パワーのためにオイルに負荷をかけているターボ車などと同じく、ハイブリッド車もオイルにとっては厳しい条件だとされているのです。
「ハイパワーを出力している場合だけでなく、低速状態が続く状況やエンジンの始動時などもオイルには負荷が大きいです。
そしてハイブリッド車は、モーターとガソリンエンジンを交互、または同時に作動させて燃費を稼ぐシステムなので、通常のガソリンエンジンなどと比べてエンジンの始動・停止をひんぱんに繰り返しています。
これがシビアコンディションに該当するため、通常のガソリンエンジン車より早めの交換時期が推奨されるほどオイルに負担がかかっているのです」(整備士 Tさん)

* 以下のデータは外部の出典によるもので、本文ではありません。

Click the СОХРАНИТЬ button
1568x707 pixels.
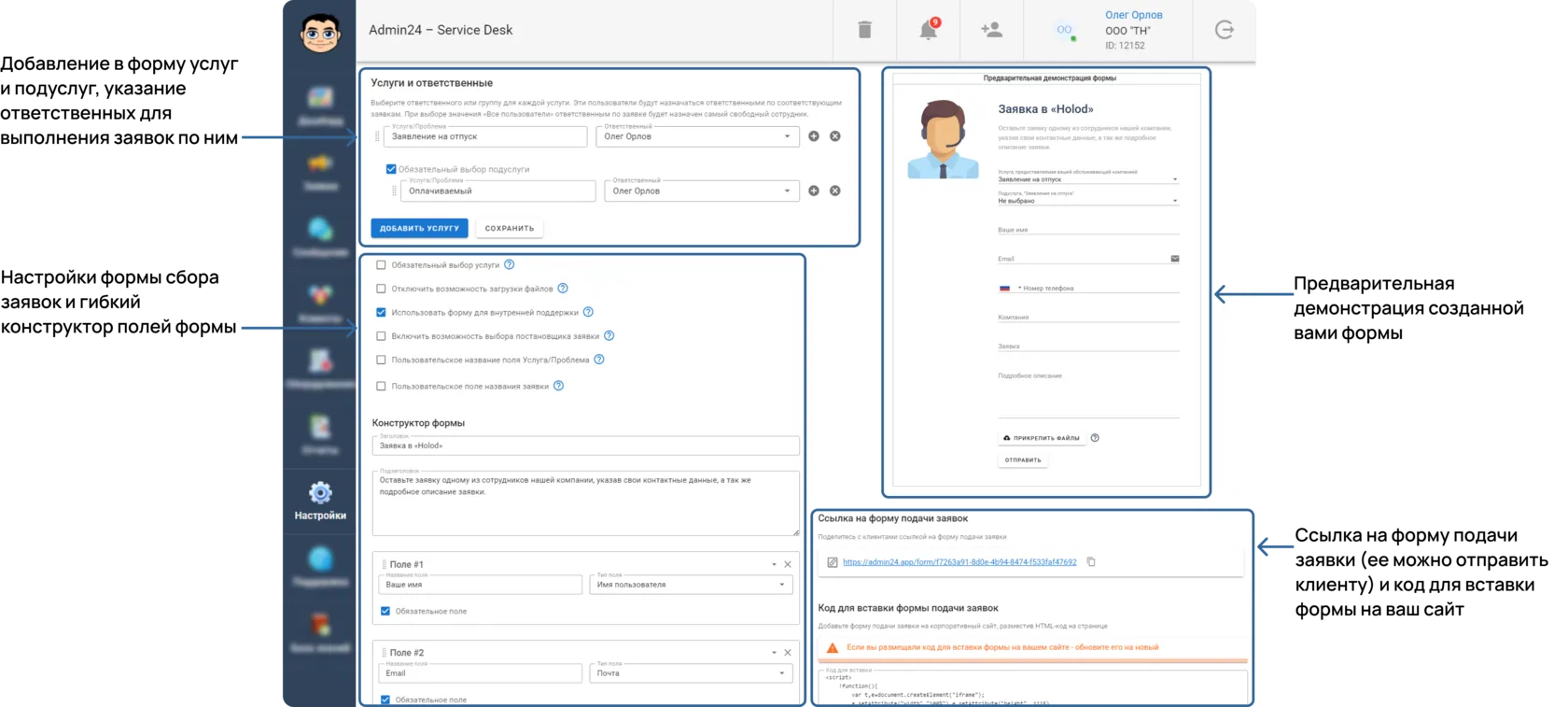click(x=510, y=228)
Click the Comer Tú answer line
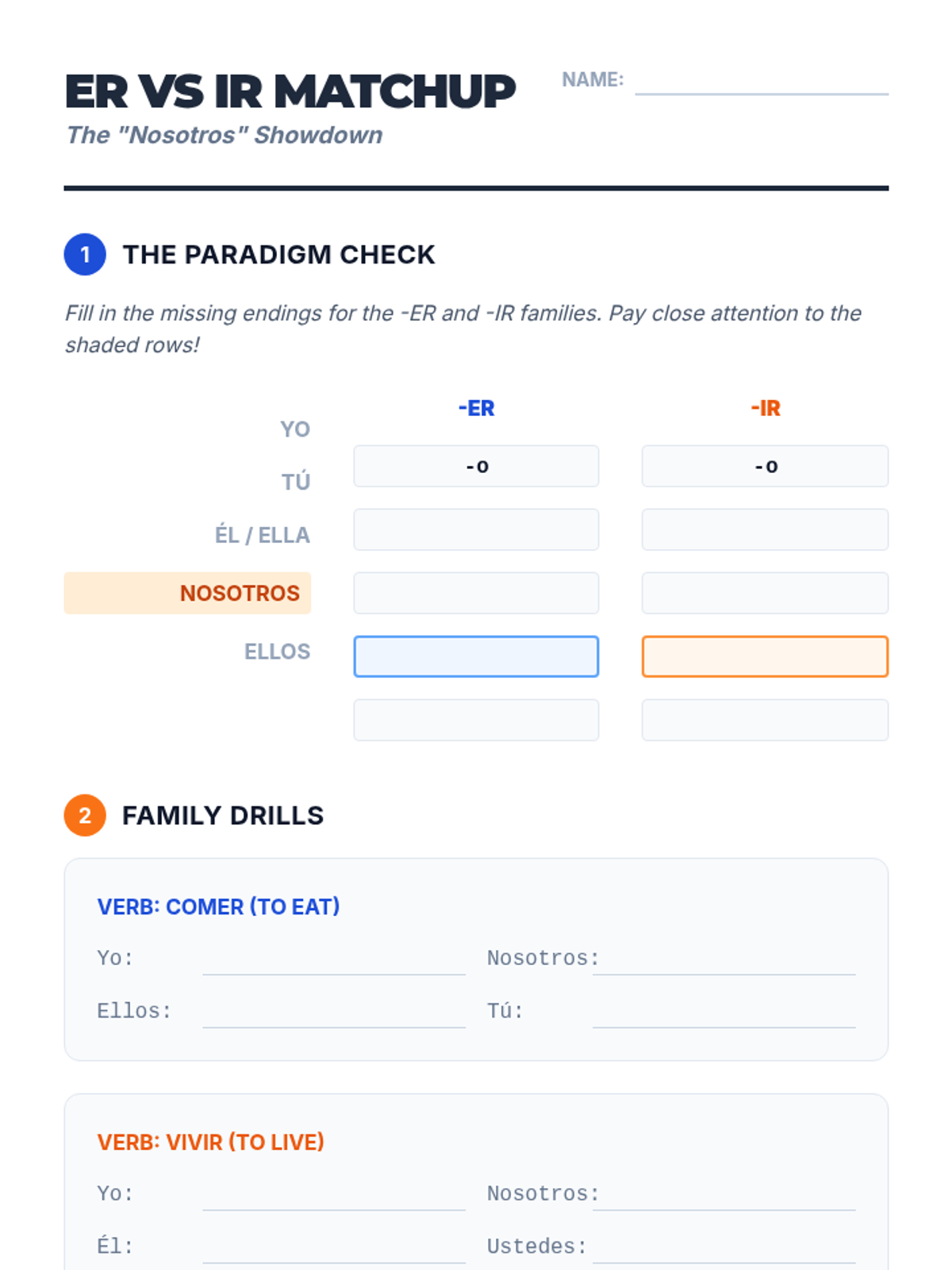This screenshot has height=1270, width=952. pyautogui.click(x=724, y=1015)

たとえば、トヨタのガソリン車(ターボ車除く)は走行1万5000km、または1年に1回のオイル交換が推奨されていますが、シビアコンディションになると走行7500km、または6か月ごとと、より早くエンジンオイルが劣化すると考えられています。
「実際は、もっと早めに交換したほうがいいともいわれています。燃費が良くて経済性に優れているハイブリッド車ですが、複雑な構造ならではの定期的なメンテナンスが必要です」(整備士 Tさん)
ちなみに輸入車の場合はメーカーによってオイル交換の推奨時期が異なり、メルセデス・ベンツは国産車と同じく走行1万5000kmか1年ごと、BMWは走行1万kmか1年ごと、フォルクスワーゲンは走行3万kmか2年ごとになっています。
ただ輸入車のエンジンは国産車よりエンジンオイルの使用量も多く、その分出費も増えてしまうケースが多いことは覚えておきたいポイントです。
「交換タイミングを逃したからといってすぐに故障することはないと思いますが、街乗りで短距離ばかり走っているクルマは普通のガソリンエンジンでもシビアコンディションになりやすいといえます。
実際、何年も交換せずにピストンにスラッジが固着してしまい、修理に大金が必要になるお客さまもいました。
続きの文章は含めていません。